___ GIVEN ENTRIES ___
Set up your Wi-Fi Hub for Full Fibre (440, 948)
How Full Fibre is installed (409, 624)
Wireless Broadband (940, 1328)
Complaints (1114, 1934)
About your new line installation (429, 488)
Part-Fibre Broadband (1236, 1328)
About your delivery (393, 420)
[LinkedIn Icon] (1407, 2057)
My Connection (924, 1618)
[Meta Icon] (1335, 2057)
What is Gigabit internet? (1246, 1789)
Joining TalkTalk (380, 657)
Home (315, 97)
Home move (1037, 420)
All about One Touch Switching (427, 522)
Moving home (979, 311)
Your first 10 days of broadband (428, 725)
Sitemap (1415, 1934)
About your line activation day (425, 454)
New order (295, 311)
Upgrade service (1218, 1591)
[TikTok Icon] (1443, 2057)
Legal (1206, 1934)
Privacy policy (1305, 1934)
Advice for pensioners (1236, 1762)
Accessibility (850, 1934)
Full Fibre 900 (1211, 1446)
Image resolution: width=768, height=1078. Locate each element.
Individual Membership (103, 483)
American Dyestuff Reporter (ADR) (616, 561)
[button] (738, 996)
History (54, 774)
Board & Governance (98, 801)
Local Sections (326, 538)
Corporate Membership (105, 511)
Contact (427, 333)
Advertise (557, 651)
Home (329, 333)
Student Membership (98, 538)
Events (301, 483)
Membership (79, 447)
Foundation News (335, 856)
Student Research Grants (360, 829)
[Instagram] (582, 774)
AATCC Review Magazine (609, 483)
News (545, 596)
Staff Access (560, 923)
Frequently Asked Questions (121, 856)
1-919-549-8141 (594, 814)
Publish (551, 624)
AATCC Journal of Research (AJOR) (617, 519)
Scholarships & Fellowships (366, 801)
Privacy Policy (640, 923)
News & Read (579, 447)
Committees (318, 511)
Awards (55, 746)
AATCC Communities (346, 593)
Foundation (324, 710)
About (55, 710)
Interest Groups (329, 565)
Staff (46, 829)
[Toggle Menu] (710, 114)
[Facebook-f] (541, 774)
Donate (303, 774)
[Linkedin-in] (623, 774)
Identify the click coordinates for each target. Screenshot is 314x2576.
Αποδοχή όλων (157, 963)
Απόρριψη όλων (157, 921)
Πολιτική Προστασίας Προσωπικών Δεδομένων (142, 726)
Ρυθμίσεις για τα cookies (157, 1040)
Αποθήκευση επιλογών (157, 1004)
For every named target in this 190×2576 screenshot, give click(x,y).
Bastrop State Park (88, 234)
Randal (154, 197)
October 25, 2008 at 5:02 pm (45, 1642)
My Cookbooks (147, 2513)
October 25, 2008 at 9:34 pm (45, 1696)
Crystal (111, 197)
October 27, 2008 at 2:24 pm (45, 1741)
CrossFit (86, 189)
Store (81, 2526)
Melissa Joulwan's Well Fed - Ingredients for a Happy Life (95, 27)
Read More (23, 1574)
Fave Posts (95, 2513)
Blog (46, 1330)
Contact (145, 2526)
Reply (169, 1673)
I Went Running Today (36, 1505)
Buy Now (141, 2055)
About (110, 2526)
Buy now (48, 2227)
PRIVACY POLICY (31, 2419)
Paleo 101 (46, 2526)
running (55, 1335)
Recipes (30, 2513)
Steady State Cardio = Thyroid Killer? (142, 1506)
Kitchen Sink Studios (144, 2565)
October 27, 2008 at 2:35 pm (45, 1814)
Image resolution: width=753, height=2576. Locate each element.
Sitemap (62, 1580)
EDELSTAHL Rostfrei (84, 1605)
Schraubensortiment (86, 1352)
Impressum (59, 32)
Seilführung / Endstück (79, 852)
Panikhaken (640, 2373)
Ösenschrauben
___
TASK ITEM: Extract, exactly, the lines above that begin at the line containing "Image resolution: width=753, height=2576." and end at the final line of the records; add no other text.

WRITTEN ANSWER:
Image resolution: width=753, height=2576. Locate each element.
Sitemap (62, 1580)
EDELSTAHL Rostfrei (84, 1605)
Schraubensortiment (86, 1352)
Impressum (59, 32)
Seilführung / Endstück (79, 852)
Panikhaken (640, 2373)
Ösenschrauben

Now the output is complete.